In addition to particle size, the surface charge also plays a pivotal role in affecting the penetration of nanoparticles. Specifically, neutral nanoparticles (ξ potential: ± 10 mV) are much less vulnerable to the extracellular matrix-mediated entrapment caused by the protein-particle interaction than their highly-charged counterparts,[120] leading to deeper penetration and more homogeneous distribution. Furthermore, surface functionalization with targeting moieties will provide the nanoparticles with additional affinity toward specific cells expressing certain receptors, and thus allow for deeper penetration than passive accumulation.[121]

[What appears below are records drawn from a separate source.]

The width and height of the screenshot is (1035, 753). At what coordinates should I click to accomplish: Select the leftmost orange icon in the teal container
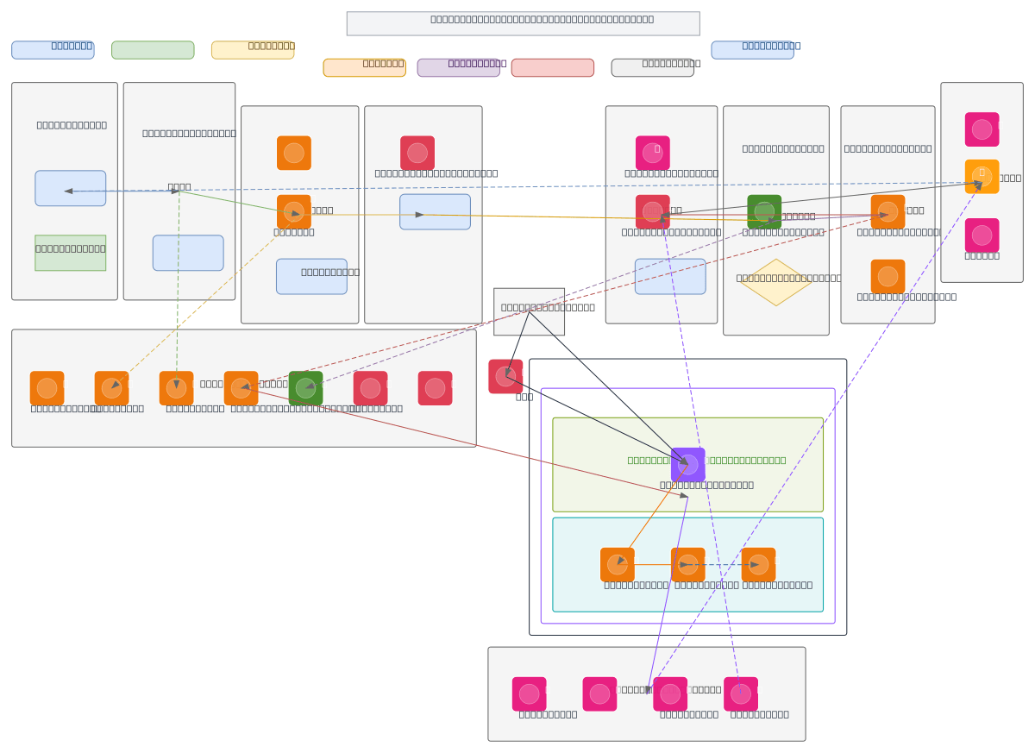click(617, 564)
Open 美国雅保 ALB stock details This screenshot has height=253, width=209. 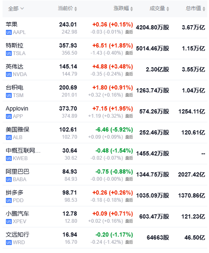105,133
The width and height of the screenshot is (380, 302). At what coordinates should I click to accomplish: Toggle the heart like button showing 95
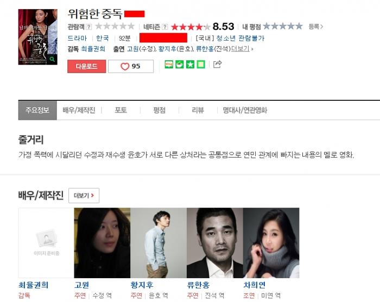pos(131,66)
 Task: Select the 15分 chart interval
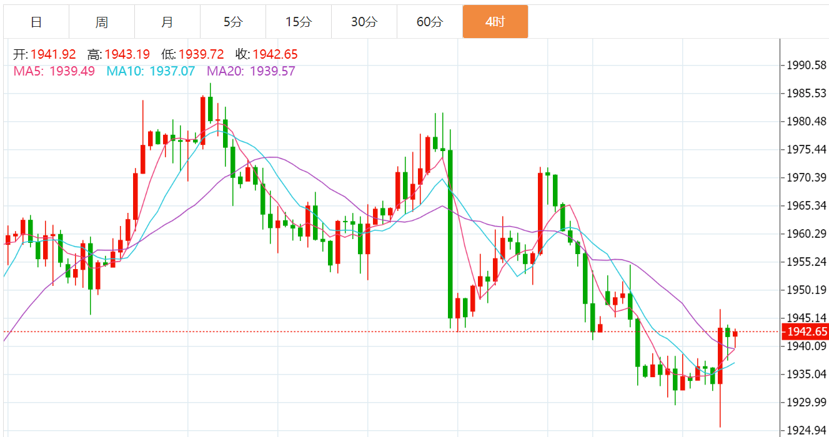click(x=298, y=22)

5.3. Cellular Internalization of the Nanoparticles
Although the effect of PTT is independent of nanoparticle internalization, efficient cellular uptake will make cancer cells more sensitive to heat, increasing the therapeutic efficiency. It was reported that the internalized Au nanorods could induce necrotic cell death at a rate much faster than it was achieved using nanoparticles bound to plasma membrane only.[122,123] A similar effect was also observed when using carbon nanotubes as the photothermal transducer.[124] Collectively, these results support the notion that internalization of photothermal transducers plays a crucial role in PTT. Given that nearly all organelles and cellular components (e.g., DNA and protein) are susceptible to heat stress and they are located inside cells, it is reasonable to understand why the internalized nanoparticles tend to outperform those bound to plasma membrane only during PTT.
The size of nanoparticles also plays a dominant role in affecting the cellular internalization in terms of speed and efficacy. Particles ranging from a few nanometers to a few micrometers (up to 5 μm) can be internalized by cells through distinct energy-consuming mechanisms. Particularly, large particles (especially, those with sizes over 1 μm) can be readily internalized by phagocytic cells through a process known as micropinocytosis, whereas small particles are favored by non-phagocytic cells.[125,126] The size-dependence of nanoparticle uptake has been extensively studied. As an example, the internalization of Au nanoparticles with a diameter of ~50 nm by cells is more efficient than smaller (14 or 30 nm) or larger (74 nm or100 nm) counterparts via receptor-mediated endocytosis (Figure 6A).[115] Iron oxide nanoparticles also exhibit size-dependent cellular uptake as particles of 37 and 65 nm in diameter were internalized faster than the 8- and 23-nm counterparts.[127] When the particle size was increased from 60 to 300 nm, the internalization efficacy dropped drastically, implying the presence of complicated interplay between the particle size and the endocytic behavior.[107] The limited uptake of very small or large nanoparticles may be caused by the down-regulation of a specific receptor so that nanoparticles of certain sizes can efficiently activate endocytic cascade through their ability to adjust the distribution of potential receptors (Figure 6B–C).[128] Although small particles showed a lower internalization efficacy than that of 40–60 nm, ultrasmall (<6 nm) particles tend to accumulate in the nucleus and are useful for nucleus gene and drug delivery.[129–131]
Figure 6.
(A) Cellular uptake of gold nanoparticles as a function of size. Reproduced with permission.[115] Copyright 2006, American Chemistry Society. (B) Herceptin-gold nanoparticles (Her-GNPs) with a size of 40 nm in diameter could down-regulate the membrane ErbB2 receptor (red) and redistribute the receptor from the cell surface to the cytoplasm, while 2 and 70 nm Her-GNPs did not show this effect. Scale bars: 10 μm. Reproduced with permission.[128] Copyright 2008, Springer Nature. (C) Schematic showing that nanoparticles with a size of 40–60 nm are more readily to be uptaken than those smaller than 40 nm or larger than 60 nm. Nanoparticles smaller than 5.5 nm can enter into the nucleus. (D) Uptake of the PEGylated gold nanohexapods, nanocages, and nanorods by MDA-MB-435 cells after incubation for different periods of time. The cells were positioned in an inverted configuration. The initial concentration of the gold nanoparticles in the culture medium were 10 μg/mL for all samples. Reproduced with permission.[57] Copyright 2013, American Chemistry Society.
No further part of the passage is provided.